Platform: Game Boy Advance
Super Robot Wars is a long-standing series in which all the mechs from your favorite anime come together for one massive battle royal. Sounds like fun, right? Well, what would happen if you took out all the well-known mecha and people and replaced them with an original cast? It becomes shit, that’s what. Honestly, when I first saw a video of SRW: OG, it reminded me ever so slightly of Fire Emblem, except with robots. While I always had an inkling of interest for the series, I had never been able to acquire any of the games, international copyright being the bitch that it is. When I first got OG, I ignored the “original” bit and just shoved it into my Game Boy Advance SP. First, I was greeted with that stupid Banpresto logo. Despising pre-game logos, I pressed “a” in hopes of skipping it. No? Alright, then. What about “b”? Start? Select? R? L? It turns out that the damn thing is unskippable. Quite unfortunate, really, considering how I’d be seeing a lot more of it over the next few days.
Jumping right into the game, I was offered a choice between two protagonists: a generic stern-looking hunk of a man and a goofy-looking kid whose face just screams “asshole”. Not being in the mood to play a school comedy/story about an average guy who needs to awaken his inner Amuro Ray and save the world (aka Gundam ZZ), I picked the former. At this point, I would normally explain the plot in graphic detail, but this time, two words will suffice: shit happens. What plot? I don’t see a plot. The game spends an ungodly long time before and after each mission throwing random terms and what barely constitutes character development at you. This game’s dialogue is the text equivalent of Xenosaga’s endless, torturous cutscenes. Thus, I did what any good reviewer would do and pressed “b” really fucking fast in hopes of getting to the next battle before I died of boredom.

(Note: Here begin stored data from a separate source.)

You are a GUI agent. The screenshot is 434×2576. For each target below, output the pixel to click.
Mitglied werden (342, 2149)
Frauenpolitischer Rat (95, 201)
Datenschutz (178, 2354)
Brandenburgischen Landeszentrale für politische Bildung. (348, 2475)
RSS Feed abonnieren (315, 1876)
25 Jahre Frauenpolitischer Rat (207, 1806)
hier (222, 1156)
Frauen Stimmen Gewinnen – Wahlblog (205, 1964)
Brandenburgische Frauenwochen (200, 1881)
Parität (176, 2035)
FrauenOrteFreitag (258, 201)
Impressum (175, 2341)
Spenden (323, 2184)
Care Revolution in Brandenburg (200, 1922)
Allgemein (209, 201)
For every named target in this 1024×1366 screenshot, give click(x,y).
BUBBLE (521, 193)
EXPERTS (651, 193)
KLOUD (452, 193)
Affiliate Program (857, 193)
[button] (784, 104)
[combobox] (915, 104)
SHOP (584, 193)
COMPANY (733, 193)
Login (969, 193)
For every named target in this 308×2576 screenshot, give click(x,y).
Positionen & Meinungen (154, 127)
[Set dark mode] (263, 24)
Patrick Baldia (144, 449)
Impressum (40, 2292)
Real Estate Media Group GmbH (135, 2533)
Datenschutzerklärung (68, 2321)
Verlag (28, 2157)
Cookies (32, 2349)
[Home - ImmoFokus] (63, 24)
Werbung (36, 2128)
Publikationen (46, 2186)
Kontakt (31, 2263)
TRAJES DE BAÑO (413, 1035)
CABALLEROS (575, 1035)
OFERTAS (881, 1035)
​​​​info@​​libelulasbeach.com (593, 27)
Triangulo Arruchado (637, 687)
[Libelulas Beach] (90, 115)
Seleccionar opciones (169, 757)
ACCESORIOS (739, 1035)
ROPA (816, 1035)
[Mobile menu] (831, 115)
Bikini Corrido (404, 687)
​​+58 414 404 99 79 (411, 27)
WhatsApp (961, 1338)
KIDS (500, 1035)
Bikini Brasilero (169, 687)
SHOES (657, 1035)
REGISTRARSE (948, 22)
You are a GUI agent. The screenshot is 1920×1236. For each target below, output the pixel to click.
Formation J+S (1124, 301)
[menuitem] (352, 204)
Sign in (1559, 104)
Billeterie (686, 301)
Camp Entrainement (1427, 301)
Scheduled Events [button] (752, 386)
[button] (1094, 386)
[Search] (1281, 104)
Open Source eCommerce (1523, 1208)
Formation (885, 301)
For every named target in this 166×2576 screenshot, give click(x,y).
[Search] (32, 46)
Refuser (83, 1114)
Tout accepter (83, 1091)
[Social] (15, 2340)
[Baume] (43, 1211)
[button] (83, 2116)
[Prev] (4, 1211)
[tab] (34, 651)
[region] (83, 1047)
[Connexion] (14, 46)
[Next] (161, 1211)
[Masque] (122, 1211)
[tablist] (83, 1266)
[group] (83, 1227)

The first few battles progressed swimmingly. Every time you attack someone, there’s a percentage of how likely you are to hit them and how likely they are to hit back. Up until my first real boss enemy, that percentage stayed at a healthy 80% vs 30%. Once I tried to fight the bastard, however, it was 0% vs 100%. From that moment on, fighting a boss meant using special abilities that gave me 100% accuracy and 100% dodge over and over and over and over and over . . . I guess that’s sort of like how things are in Super Robot shows, but it doesn’t make for a very fun game. As you play through the game, you gain more and more useless allies and fugly mechs. I know what you’re thinking. “They can’t be that bad, right?” No. They really are. Fortunately, there is one exception to this: the beauty I put up at the start of the review. Regardless, the game consists of running around with your 2-3 strongest guys (the ones you actually bother to put money into) while the rest of your useless team gets raped by enemy grunts, which are horribly overpowered, by the way. Take whatever stats your allies have and add a zero to the end of that and you have your enemies. It should be noted that you usually have a defensive target in the form of your battleship, which has massive amounts of health and weaponry. Unfortunately, your ship can’t hit jack shit. You’ll have a nice 0% accuracy to look at whenever you try.
While I would have liked to wail on this turd a bit longer, I’ve run out of things to say. Yes, that’s all there is to Super Robot Wars: Original Generation. Normally, this would be understandable since the main appeal of the series was getting to see Mazinger Z fire a rocket punch up a Gundam’s exit hole, but you don’t get that here. Instead, you just get a sub-generic plot, a generic cast, generic music, and an overall generic game. This title is a piece of shit and I wouldn’t bother with it. Go get a rom of one of the real SRW games instead, not this emasculated excuse of one.